Apparently they are ignoring it as fast as they can.........
The funny thing about bio-diesel is that it is only economical if there is no demand. If you are willing to collect refuse cooking oil and process it in your garage, keep quiet. As soon as it becomes popular, restaurants will quit giving it away.
Most bio-diesel is currently being made from food crops.
That’s bad. Using edible fats to power vehicles just makes no sense to me. You can’t feed petroleum or coal to people, so let’s reserve the food crops for feeding people and animals, eh ?
What gets me about the whole electric vehicle and plug-in hybrid vehicle vs. CTL is that nobody ever questions the ultimate end point.
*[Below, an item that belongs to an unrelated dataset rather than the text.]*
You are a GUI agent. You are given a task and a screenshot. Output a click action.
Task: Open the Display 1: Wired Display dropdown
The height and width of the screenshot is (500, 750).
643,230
You can’t fly fighter jets, bombers, or even passenger jets on electricity yet, but you could on CTL. Not sure about bio-diesel in jets, but I don’t like the idea of burning edibles anyway.
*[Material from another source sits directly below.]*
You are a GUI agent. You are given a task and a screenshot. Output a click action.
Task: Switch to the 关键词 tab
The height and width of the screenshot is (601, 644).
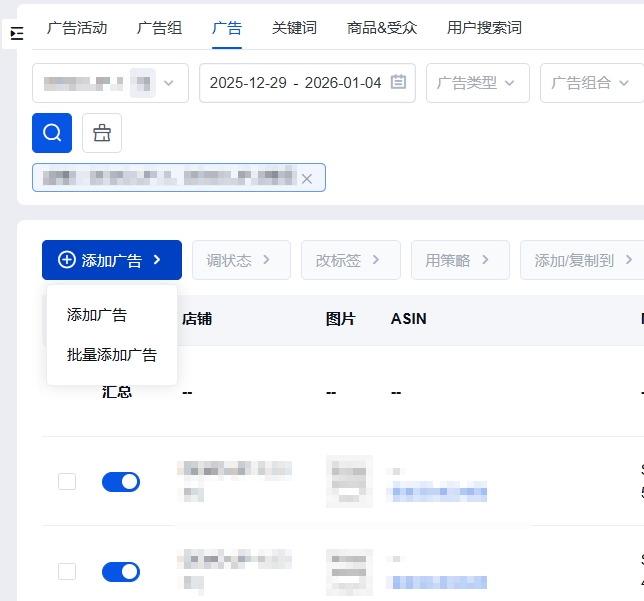pos(294,28)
Biodiesel is great fuel, but it’s too expensive to make and it takes way too much land to make a little fuel. Per gallon, biodiesel is a lot more subsidized than ethanol. Blenders get a one dollar tax credit for every gallon of biodiesel that they blend with regular diesel compared to the fifty one cents blenders get for every gallon of ethanol they blend with gasoline. Most all biodiesel sold in this country is made from soybeans, a subsidized crop just like corn. (With current high corn prices very little corn subsidies are being paid by the way.) Biodiesel needs the bigger tax credit because it’s so expensive to make. It’s so expensive to make because it takes a whole lot more land to produce a gallon of biodiesel from soybeans than it does to produce a gallon of ethanol from corn. This makes feedstock prices are really high for biodiesel. You only get something like 50 gallons of soy oil per acre of beans on average, if that, and you don’t get a full 50 gallons of biodiesel from 50 gallons of vegetable oil. No biofuel concoctions we make for our cars are going to do much to reduce our dependence on foreign oil until we can figure out how to make one cheap enough to compete with petroleum based fuels on a cost basis and be able to make enough of that fuel from every acre we devote to it to supply several drivers. Maybe something like biodiesel from algae or cellulosic ethanol will pan out, maybe not.